▸ **Activity**
Each line from the one containing "Viewport: 754px width, 859px height." through the end of the records below must be repeated exactly, and no other line.

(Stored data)
● ● ● ● ● ● ●
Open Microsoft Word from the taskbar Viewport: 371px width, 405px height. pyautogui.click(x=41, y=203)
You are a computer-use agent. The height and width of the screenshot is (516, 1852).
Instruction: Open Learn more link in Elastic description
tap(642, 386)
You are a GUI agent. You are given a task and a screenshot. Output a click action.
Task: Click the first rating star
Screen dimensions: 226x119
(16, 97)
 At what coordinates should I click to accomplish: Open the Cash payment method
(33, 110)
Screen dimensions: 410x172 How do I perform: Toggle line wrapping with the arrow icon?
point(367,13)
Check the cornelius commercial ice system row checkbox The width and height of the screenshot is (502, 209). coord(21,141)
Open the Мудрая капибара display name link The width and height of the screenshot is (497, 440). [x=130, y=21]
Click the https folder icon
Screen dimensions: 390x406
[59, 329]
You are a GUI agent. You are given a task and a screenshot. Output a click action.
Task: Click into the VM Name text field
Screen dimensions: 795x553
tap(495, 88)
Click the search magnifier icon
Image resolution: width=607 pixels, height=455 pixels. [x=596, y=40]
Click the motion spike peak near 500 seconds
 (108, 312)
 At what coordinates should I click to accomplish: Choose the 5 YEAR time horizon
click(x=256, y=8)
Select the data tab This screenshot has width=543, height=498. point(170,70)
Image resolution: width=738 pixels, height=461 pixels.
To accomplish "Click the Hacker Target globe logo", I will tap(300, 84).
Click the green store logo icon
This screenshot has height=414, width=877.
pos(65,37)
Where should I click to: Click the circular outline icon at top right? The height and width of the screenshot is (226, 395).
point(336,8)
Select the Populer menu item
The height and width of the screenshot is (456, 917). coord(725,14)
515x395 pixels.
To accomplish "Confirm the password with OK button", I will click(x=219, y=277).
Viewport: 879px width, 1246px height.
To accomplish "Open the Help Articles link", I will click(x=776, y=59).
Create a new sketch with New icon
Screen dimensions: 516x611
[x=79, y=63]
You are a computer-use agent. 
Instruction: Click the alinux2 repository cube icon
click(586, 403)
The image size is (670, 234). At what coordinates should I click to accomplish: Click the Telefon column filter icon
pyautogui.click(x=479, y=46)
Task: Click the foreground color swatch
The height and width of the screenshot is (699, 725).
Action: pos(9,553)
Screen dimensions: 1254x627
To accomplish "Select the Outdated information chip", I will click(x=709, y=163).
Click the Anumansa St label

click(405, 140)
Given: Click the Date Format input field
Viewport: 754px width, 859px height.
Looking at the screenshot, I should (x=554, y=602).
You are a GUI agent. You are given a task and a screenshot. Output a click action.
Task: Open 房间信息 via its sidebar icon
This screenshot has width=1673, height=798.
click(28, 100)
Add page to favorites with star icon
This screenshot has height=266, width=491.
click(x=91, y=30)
● ● ● ● ● ● ●
▸ **Your response**
Viewport: 754px width, 859px height.
Looking at the screenshot, I should (x=554, y=602).
You are a GUI agent. You are given a task and a screenshot. Output a click action.
Task: Open 房间信息 via its sidebar icon
This screenshot has width=1673, height=798.
click(28, 100)
Add page to favorites with star icon
This screenshot has height=266, width=491.
click(x=91, y=30)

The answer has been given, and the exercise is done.